A plumeria pushes up an inflo

Meanwhile, several standard plumeria varieties are setting inflorescences (inflos) – more of them, and more quickly, than in years past. The one in the photo is called White Starfish.

Next year, with luck, some of the more difficult to find Thai varieties I’ve been growing from seed should be getting old enough that some will bloom. Plumerias require patience; seedlings often take three years or more of growing out before they can be coaxed to bloom

Our blackberries ripen much later than the wild ones

The blackberries are easier than that. Keep the old canes cut back, provide a little moisture now and then and they provide you with heavy crops for a good six years or more. Mine are trying to invade the main garden, and I’m thinking of transplanting the intruders onto the riverbanks below are yard. Their wild brethren grow there despite the occasional floods.


As of mid-May, the tomato plants are chin high

In the main garden, several of the tomato plants are nearly hoe-high – up to my chin, or probably 5 feet or more tall. I used to have good home-made tomato cages converted from what they call cattle panels around here, or what we called pig wire in Arkansas.

Even they wouldn’t be tall enough for some of these bad boys, which I estimate will easily grow to 8 or 10 feet if I can provide pole and twine sufficient for them to climb on.

The cherry tomatoes are beginning to ripen, but the big heirlooms look to need another two weeks before they start coloring up. We’ve been lucky so far and not been cursed with any particular insect plague, although judging from the number of tiny grasshoppers I’m already starting to find, that luck may not hold.
Mexican oregano plants produce tasty leaves and beautiful flowers

The purple flowers belong to a Mexican oregano bush, and the leaves taste as good as the flowers look. It’s not related to the “real” oregano herb, but tastes remarkably similar – except that it has extra zip, almost like Greek oregano sprinkled with black pepper.

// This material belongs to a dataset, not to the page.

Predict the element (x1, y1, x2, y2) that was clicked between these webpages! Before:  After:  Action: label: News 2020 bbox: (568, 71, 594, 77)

The big job Saturday didn’t lend itself to photos, but involved a mulch experiment. With the temps hitting near 90 all week, it was apparent that it’s time to get mulch on the tomatoes, peppers and egg plants in order to retain moisture and keep the plants fruiting for a few weeks longer.

At the same time, several gargantuan ginger plants have been spreading across the back yard, eatting up valuable space that I’d rather use for something edible.

So I decided to kill two birds with one mulch, and have been cutting the ginger canes, stripping their big, long leaves and using them to mulch the vegetables. I reasoned (perhaps falsely, Lord knows I do that all the time) that since there are never bug bites in the ginger leaves, using them as mulch may discourage insects. Already I’ve seen one drawback: The ginger leaves are broad, and cover a lot of ground when fresh, but as they dry, they tend to curl. This means I’m probably going to have to recover the beds with another load of ginger. Live and learn.